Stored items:
***

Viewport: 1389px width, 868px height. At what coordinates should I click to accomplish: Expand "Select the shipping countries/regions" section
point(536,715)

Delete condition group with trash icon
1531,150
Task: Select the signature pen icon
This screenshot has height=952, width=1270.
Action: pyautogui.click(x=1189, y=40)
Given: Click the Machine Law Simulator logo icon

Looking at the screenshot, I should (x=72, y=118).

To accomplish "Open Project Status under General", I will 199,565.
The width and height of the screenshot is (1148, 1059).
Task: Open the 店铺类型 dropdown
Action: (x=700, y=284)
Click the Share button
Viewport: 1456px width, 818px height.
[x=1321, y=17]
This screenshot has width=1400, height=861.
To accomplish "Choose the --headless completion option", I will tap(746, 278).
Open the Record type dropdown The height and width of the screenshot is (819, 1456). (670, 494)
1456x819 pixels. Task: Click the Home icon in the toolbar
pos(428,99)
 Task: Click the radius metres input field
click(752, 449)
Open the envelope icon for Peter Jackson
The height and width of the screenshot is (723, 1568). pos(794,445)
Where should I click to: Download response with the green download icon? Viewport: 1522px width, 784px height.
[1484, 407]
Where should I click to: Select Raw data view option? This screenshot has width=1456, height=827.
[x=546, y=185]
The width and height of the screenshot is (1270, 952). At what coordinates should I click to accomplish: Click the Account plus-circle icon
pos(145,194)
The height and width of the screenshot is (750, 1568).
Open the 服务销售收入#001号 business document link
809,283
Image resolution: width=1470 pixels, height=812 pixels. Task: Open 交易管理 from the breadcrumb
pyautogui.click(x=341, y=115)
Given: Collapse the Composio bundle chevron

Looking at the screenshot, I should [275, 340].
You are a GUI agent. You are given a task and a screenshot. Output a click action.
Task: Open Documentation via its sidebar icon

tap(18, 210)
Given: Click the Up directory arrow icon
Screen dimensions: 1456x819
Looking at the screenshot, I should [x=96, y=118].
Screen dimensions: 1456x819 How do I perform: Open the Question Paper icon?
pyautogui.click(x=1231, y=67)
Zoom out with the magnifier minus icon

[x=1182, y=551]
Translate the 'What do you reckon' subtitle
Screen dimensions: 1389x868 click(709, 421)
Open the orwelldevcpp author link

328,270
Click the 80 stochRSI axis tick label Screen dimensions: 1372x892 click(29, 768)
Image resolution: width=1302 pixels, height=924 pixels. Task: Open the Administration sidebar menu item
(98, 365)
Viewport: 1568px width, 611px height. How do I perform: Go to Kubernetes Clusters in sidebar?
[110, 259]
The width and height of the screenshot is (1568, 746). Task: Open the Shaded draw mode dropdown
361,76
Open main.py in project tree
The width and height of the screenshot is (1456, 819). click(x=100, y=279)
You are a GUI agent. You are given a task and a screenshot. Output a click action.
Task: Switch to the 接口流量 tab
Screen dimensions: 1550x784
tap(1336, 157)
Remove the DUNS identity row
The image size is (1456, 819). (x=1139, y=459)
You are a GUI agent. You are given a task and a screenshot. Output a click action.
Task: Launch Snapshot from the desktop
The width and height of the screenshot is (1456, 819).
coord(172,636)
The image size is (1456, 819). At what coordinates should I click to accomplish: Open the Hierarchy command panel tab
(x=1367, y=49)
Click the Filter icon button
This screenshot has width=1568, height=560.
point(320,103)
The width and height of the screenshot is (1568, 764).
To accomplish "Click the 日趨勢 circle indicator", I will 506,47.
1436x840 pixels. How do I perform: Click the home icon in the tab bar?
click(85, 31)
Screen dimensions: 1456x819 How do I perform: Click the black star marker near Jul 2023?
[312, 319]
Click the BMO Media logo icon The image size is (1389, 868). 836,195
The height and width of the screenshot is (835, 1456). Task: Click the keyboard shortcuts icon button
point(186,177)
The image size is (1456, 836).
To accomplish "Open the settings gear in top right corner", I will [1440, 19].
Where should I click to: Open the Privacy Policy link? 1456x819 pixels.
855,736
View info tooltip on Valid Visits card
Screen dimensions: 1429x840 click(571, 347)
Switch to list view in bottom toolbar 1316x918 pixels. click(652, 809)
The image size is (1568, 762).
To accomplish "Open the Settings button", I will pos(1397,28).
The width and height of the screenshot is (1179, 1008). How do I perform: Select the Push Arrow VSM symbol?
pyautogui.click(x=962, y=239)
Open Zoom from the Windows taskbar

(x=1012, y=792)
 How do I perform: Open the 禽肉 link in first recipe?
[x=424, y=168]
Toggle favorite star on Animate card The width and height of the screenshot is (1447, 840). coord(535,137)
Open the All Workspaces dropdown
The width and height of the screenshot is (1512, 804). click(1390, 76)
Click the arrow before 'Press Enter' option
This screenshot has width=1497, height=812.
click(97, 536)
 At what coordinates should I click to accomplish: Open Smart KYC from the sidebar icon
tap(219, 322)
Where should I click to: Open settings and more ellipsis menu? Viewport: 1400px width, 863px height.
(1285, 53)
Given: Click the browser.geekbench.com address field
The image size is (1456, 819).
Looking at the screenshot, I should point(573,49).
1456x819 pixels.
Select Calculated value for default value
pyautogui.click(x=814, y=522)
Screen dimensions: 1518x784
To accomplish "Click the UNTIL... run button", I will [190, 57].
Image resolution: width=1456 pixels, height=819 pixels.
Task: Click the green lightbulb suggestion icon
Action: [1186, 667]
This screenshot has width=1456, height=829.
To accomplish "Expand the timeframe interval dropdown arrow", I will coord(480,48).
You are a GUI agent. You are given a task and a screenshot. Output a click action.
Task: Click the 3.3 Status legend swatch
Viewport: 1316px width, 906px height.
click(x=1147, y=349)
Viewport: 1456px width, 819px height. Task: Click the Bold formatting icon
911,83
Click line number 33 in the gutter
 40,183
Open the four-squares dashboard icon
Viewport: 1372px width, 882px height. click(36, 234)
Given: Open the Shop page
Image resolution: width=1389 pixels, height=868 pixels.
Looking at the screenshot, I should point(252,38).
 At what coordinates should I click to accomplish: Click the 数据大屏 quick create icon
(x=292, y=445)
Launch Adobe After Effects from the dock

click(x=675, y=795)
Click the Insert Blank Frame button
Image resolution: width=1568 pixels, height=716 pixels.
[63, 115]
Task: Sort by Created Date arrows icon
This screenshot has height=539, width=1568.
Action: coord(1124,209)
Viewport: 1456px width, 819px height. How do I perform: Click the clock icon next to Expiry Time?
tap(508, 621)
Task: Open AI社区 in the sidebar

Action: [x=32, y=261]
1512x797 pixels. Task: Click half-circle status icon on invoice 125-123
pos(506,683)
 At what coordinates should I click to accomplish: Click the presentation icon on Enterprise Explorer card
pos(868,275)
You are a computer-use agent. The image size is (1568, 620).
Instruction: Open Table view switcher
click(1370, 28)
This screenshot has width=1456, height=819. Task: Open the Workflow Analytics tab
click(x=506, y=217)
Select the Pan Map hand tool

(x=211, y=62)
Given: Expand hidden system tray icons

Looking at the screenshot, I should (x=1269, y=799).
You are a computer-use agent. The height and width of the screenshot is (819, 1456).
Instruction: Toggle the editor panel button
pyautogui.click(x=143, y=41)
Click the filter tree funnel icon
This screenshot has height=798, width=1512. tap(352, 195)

***

Pull every line containing "computer" from the data.

:: Answer for this exercise ::
You are a computer-use agent. The image size is (1568, 620).
You are a computer-use agent. The height and width of the screenshot is (819, 1456).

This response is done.